▸ What is asked:
Extend the passage on Gauss maps and tangent bundles, beginning after its final sentence.

▸ Supplied text:
◇ ◇ ◇ ◇

One can produce a bundle-embedding $TM \hookrightarrow M \times \bf R^\infty$ (which can moreover factor through some trivial bundle with finite-dimensional fibers), in which case there is a Gauss map $\mathscr{G} : M \to \text{Gr}_{2n}(\mathbf{R}^\infty)$ defined by sending each point $p \in M$ to the tangent space $T_p M \subset \mathbf{R}^\infty$. Modelling $B\text{GL}_{2n}(\mathbf{R})$ on $\text{Gr}_{2n}(\mathbf{R}^\infty)$, this map $\mathscr{G}$ is exactly the classifying map of the tangent bundle of $M$. This map does not depend on the bundle-embedding upto homotopy and one can recover $TM$ as $\mathscr{G}^* \gamma_{2n}$ where $\gamma_k \to \text{Gr}_k(\mathbf{R}^\infty)$ is the tautological $k$-plane bundle.

If $M$ admits a complex structure, then the fibers of $TM$ admit a (fiberwise continuously varying) complex structure. This enables one to construct a bundle embedding $TM \hookrightarrow M \times \bf R^\infty$ such that if $\mathbf{R}^\infty$ is realized as a "$\infty/2$"-dimensional complex vector space $\mathbf{C}^\infty$, then the bundle-embedding respects the fiberwise complex structure, i.e., $T_p M \subset \mathbf{C}^\infty$ is a $n$-dimensional complex subspace. Once that is done, let $\mathscr{G}$ be the corresponding Gauss map.

◇ ◇ ◇ ◇

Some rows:
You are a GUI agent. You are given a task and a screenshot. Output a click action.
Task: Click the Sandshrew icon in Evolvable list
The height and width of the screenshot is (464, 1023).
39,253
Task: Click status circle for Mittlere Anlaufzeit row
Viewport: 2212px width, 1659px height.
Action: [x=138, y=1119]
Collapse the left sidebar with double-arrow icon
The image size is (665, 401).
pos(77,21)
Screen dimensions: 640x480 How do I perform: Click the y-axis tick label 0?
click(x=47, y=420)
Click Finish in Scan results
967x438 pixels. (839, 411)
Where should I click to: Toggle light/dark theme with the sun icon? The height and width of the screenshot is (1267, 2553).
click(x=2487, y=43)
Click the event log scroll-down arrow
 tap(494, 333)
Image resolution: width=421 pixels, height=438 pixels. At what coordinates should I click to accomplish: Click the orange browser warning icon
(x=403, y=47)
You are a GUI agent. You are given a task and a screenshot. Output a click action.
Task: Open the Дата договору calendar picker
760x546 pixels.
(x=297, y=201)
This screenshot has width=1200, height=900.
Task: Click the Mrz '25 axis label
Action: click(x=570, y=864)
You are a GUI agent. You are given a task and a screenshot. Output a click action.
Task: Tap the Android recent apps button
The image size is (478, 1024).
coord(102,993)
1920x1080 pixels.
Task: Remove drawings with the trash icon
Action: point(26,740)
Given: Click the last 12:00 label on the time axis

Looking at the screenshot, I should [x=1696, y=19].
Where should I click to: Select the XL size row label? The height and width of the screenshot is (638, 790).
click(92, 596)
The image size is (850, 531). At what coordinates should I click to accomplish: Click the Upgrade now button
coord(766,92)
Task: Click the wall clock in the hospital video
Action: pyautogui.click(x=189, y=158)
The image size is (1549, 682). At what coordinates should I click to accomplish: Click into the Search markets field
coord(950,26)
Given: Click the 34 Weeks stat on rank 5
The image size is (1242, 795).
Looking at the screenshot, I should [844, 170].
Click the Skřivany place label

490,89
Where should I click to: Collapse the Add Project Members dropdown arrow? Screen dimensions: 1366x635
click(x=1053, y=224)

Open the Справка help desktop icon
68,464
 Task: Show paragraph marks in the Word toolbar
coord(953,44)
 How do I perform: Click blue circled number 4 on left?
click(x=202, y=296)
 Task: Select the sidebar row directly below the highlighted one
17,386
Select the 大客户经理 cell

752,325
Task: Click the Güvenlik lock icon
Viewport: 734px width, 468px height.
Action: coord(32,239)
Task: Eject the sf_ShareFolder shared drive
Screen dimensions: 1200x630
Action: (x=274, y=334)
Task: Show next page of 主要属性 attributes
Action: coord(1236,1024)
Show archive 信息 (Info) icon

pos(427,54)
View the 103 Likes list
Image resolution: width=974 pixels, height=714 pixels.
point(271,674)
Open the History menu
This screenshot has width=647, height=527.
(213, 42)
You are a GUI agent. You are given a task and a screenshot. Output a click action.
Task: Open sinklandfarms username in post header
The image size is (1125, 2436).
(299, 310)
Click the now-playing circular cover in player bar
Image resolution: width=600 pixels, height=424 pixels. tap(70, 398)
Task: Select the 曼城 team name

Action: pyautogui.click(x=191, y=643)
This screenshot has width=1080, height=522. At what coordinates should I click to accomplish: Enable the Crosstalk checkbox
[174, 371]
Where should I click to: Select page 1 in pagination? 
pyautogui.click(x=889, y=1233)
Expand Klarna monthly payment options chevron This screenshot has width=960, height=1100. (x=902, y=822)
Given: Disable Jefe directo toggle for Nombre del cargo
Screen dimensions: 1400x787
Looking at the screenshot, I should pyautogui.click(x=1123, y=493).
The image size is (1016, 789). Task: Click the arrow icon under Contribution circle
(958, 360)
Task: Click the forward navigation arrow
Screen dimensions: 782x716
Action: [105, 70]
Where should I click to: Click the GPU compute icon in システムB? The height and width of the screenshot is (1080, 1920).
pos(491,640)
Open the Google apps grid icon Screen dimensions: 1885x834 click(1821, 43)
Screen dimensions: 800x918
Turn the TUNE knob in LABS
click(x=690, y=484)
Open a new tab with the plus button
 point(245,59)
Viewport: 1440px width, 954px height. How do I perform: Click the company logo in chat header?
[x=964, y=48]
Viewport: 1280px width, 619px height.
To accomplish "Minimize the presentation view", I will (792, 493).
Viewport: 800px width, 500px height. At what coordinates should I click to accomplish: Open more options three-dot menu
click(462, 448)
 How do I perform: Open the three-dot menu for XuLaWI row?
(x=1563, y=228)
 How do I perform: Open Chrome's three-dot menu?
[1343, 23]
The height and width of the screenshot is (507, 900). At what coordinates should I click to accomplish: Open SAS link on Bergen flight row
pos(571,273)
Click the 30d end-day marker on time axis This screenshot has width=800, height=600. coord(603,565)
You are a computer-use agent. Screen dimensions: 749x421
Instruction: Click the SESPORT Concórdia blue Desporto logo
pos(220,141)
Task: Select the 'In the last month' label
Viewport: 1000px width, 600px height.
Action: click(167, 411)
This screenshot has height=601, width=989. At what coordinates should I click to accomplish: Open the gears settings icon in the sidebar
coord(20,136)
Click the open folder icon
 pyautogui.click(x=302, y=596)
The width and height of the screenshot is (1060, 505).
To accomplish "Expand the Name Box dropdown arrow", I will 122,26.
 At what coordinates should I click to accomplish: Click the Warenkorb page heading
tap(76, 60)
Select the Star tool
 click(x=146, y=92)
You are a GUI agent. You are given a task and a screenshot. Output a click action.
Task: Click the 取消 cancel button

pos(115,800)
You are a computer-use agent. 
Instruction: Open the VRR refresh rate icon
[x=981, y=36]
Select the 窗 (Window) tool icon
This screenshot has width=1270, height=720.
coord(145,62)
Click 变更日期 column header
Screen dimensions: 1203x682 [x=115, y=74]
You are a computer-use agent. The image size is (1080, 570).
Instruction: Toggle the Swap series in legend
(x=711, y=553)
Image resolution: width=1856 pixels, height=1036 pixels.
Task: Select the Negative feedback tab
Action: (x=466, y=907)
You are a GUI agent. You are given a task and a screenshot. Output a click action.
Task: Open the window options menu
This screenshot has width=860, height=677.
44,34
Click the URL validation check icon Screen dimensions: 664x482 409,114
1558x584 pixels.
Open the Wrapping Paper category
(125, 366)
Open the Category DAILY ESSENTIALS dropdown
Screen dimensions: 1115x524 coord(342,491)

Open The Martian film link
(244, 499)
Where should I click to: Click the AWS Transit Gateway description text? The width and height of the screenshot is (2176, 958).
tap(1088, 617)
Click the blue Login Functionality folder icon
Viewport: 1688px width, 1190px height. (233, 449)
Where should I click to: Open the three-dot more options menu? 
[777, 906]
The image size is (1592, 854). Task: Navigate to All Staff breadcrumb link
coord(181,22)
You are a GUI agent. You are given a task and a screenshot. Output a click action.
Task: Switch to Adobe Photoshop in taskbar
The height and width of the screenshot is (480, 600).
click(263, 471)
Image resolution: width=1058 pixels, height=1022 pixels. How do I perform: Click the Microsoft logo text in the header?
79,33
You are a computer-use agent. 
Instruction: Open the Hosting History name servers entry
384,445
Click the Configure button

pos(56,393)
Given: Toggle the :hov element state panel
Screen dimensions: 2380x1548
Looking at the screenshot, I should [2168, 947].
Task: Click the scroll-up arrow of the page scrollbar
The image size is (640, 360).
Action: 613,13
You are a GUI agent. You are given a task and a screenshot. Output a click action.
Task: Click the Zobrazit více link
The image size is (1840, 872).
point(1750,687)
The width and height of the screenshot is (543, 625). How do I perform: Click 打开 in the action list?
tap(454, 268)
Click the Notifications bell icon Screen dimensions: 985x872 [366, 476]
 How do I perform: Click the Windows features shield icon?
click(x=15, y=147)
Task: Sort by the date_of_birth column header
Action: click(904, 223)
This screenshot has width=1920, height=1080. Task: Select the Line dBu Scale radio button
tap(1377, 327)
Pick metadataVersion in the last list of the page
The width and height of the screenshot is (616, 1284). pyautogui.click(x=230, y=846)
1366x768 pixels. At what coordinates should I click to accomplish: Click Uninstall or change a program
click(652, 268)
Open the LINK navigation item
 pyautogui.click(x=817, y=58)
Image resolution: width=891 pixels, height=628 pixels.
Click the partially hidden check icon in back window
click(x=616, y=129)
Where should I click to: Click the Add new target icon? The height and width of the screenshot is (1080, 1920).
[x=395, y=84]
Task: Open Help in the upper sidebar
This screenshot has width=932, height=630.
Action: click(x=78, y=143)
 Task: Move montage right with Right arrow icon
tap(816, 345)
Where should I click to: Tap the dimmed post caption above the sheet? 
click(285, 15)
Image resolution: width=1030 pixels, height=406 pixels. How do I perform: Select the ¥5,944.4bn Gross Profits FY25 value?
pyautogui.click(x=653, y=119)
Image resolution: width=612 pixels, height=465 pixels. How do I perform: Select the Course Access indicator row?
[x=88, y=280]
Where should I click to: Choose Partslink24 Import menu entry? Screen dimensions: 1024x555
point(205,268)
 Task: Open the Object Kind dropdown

◇ ◇ ◇ ◇

▸ Exercise output:
Then $\mathscr{G}$ has a natural lift to a map $M \to \text{Gr}_n(\mathbf{C}^\infty)$, factoring through the map of Grassmannians $\text{Gr}_n(\mathbf{C}^\infty) \to \text{Gr}_{2n}(\mathbf{R}^\infty)$ sending a complex $n$-subspace of $\mathbf{C}^\infty = \mathbf{R}^{2\infty}$ to it's underlying real $2n$-subspace. Modelling $B\text{GL}_n(\mathbf{C})$ as $\text{Gr}_n(\mathbf{C}^\infty)$ once again, this is the same as Definition 2. If the classifying space were modeled otherwise, one would have to do the checking that the map $Br : B\text{GL}_n(\mathbf{C}) \to B\text{GL}_{2n}(\mathbf{R})$ you wrote down is naturally isomorphic to the Grassmannian-level map I wrote down, by a commutative diagram.

This shows Definition 1 implies Definition 2. Can you try the converse?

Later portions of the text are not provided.